Work required: For the entries below, say how many lines include the word "Cursos" and add nothing else.

Provided entries:
__________________________________________________
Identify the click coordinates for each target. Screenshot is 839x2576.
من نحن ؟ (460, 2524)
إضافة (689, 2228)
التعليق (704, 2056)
__________________________________________________
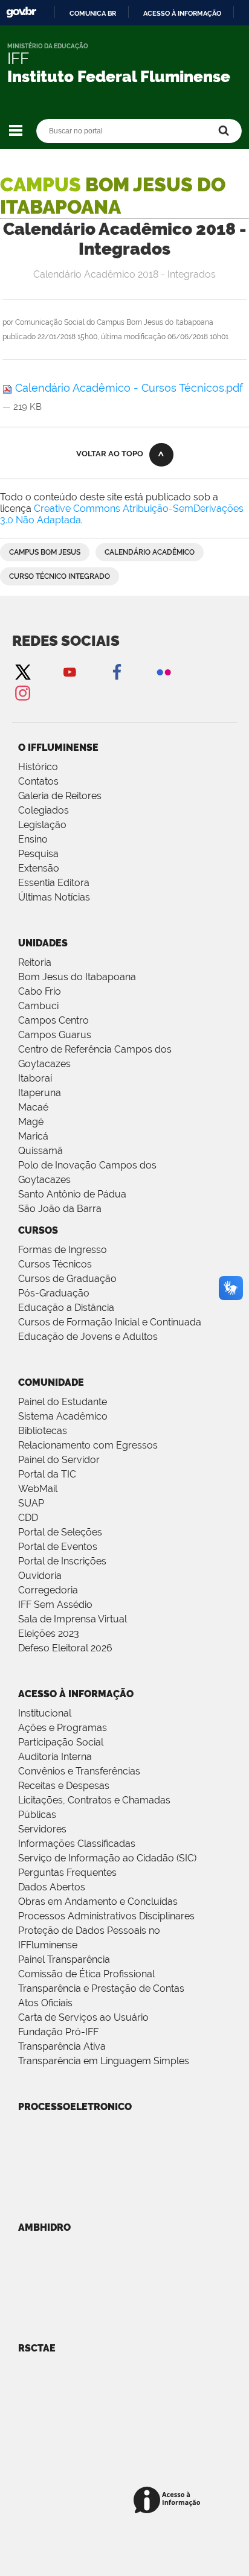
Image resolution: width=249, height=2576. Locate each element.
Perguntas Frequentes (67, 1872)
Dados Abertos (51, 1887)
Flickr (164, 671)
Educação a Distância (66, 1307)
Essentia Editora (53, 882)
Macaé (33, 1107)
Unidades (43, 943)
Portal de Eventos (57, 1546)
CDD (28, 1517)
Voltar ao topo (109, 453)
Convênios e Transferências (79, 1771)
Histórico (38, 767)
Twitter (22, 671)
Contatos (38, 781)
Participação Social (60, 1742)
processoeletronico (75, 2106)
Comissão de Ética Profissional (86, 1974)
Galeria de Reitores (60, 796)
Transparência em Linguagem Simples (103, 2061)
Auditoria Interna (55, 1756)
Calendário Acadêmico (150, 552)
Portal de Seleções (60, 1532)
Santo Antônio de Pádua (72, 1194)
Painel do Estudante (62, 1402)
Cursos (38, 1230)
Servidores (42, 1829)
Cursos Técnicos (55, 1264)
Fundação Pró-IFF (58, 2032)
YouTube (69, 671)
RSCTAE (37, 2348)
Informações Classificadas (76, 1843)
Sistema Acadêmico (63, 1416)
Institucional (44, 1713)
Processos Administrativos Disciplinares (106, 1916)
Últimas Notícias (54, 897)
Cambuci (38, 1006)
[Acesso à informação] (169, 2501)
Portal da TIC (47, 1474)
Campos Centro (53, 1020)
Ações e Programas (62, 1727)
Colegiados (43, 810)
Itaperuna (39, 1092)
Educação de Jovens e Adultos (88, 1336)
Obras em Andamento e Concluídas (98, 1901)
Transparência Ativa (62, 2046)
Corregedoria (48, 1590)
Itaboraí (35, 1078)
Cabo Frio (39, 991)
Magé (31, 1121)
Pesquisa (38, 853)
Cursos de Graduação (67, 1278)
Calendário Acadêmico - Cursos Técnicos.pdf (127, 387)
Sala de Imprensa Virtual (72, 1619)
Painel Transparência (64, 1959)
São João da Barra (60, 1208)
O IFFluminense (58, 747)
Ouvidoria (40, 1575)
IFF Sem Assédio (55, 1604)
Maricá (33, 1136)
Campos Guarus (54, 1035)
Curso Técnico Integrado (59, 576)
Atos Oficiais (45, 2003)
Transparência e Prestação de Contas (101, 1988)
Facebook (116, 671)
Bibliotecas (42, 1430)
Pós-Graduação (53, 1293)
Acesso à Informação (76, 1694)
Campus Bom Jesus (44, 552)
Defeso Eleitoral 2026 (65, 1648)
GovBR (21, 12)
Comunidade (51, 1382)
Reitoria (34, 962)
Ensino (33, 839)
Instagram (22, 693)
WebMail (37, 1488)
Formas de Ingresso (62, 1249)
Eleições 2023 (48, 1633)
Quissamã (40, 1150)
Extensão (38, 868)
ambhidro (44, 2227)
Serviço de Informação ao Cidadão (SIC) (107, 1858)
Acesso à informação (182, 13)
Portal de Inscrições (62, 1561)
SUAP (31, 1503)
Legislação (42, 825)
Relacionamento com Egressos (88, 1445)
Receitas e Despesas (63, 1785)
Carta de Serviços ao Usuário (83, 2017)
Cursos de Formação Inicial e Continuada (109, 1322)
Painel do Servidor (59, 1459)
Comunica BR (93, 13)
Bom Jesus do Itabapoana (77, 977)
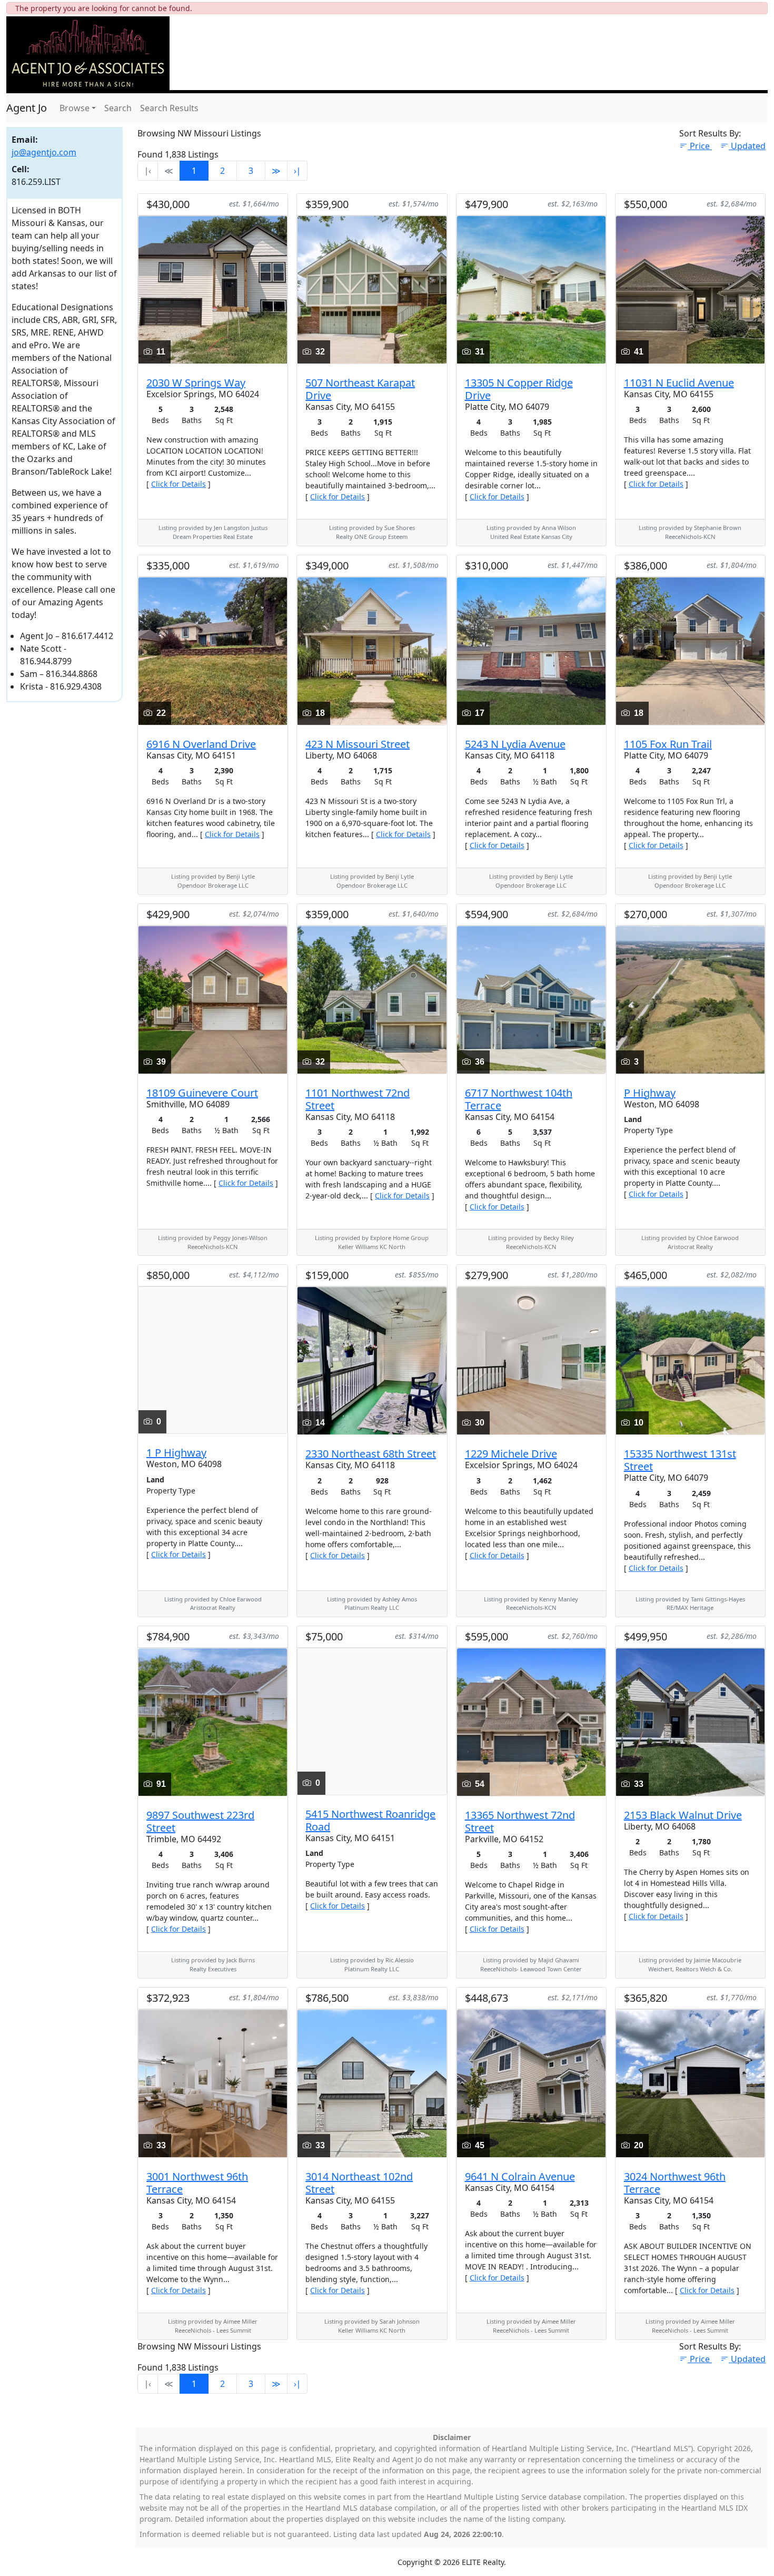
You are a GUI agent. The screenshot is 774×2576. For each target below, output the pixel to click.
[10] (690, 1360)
__________________________________________________
Worked solution: 5